The building – When you sit, or better still celebrate the Eucharist, in your parish’s liturgical space are you enchanted, do you experience being part of something that has come before you and will exist after you? Does it speak to you of awe and solemn beauty, of delight and wonder? Do you have this strange sense that you have great value and at the same time are called to great humility? Are you somehow most yourself when in this place, especially when engaged in the Eucharist or Office?
This holiness of a space is real because it is a place in which people have been made holy, have found themselves, have laid their lives upon the altar and received in back in the bread and wine. It is holy because it is a place of God’s presence. In this place people are embraced, challenged and receive identity and purpose.
If there is a parish hall make it work for the parish’s social life, its educational offerings, and its meetings for both routine matters and deep discernment. Peter Block[iv] maintains that in arranging meeting space we are trying “to build relatedness, accountability, and commitment.” … “Physical space is more decisive in creating community than we realize. Most meeting spaces are designed for control, negotiation, and persuasion...Community is built when we sit in circles, when there are windows and the walls have signs of life, when every voice can be equally heard.” Block prefers that there be no tables.
So the task is to shape it and then maintain it in good condition – meaning both basic systems and “the beauty of holiness.[v]” Use it effectively and to purposes consistent with our identity – for gatherings of the congregation in discernment, for education and training, and to simply enjoy one another; also some rentals and free use both to support the parish budget but also to provide some useful service in the community.
As you consider your parish – is one of these elements missing or too weak to play its role? Is one present but we don’t “listen” to it? Is one out of whack in some way?

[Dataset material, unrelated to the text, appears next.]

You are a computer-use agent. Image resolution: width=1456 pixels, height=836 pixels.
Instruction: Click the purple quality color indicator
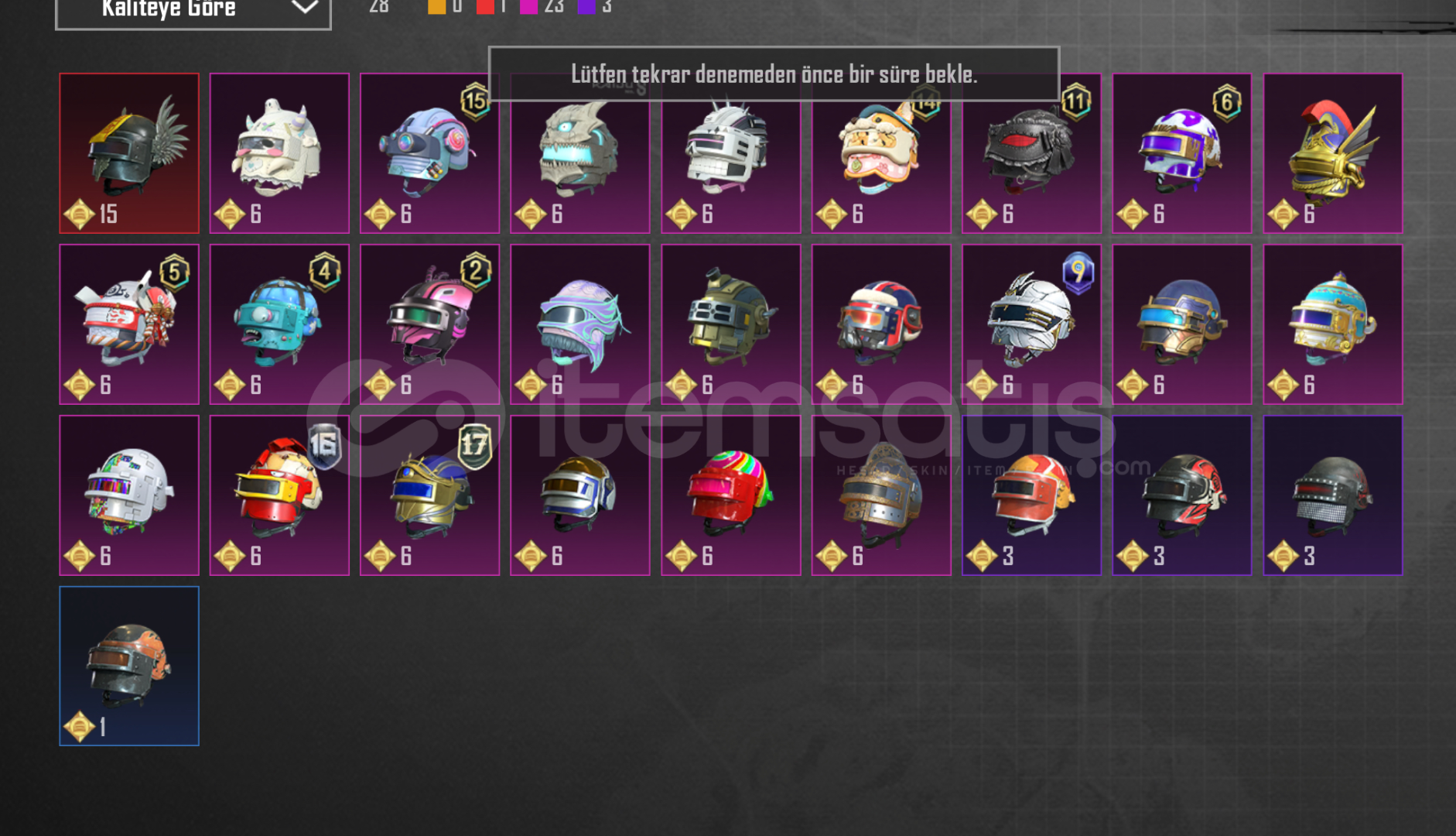(x=586, y=6)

This isn’t just about the elements in themselves. Maybe the most interesting part comes as we begin to see and accept responsibility for the lines between the elements. There is challenge and possibility in the “space” between: congregation and the vicarious, the vicarious and the building and the congregation and the building. There’s a conversation to be had along those lines.
rag+
[i] Almighty God, we thank you for making us in your image, to share in the ordering of your world. Receive the work of our hands in this place, now to be set apart for your worship, the building up of the living, and the remembrance of the dead, to the praise and glory of your Name; through Jesus Christ our Lord. From “The Dedication and Consecration of a Church” p. 567 BCP
[ii] “People with a relatively disciplined, mature, full spiritual life; flexibility with self and others; an experimental and exploratory stance; competent and committed Christians. Fill All Things: The Dynamics of Spirituality in the Parish Church, Robert Gallagher, Ascension Press, 2008.
[iii] The idea of how people relate to a parish church through vicarious faith is explored in more depth in p. 132 and 134 in Fill All Things: The Dynamics of Spirituality in the Parish Church
[iv] Chapter 14, Community: The Structure of Belonging, Peter Block, Berrett- Koehler Publ., San Francisco, 2008.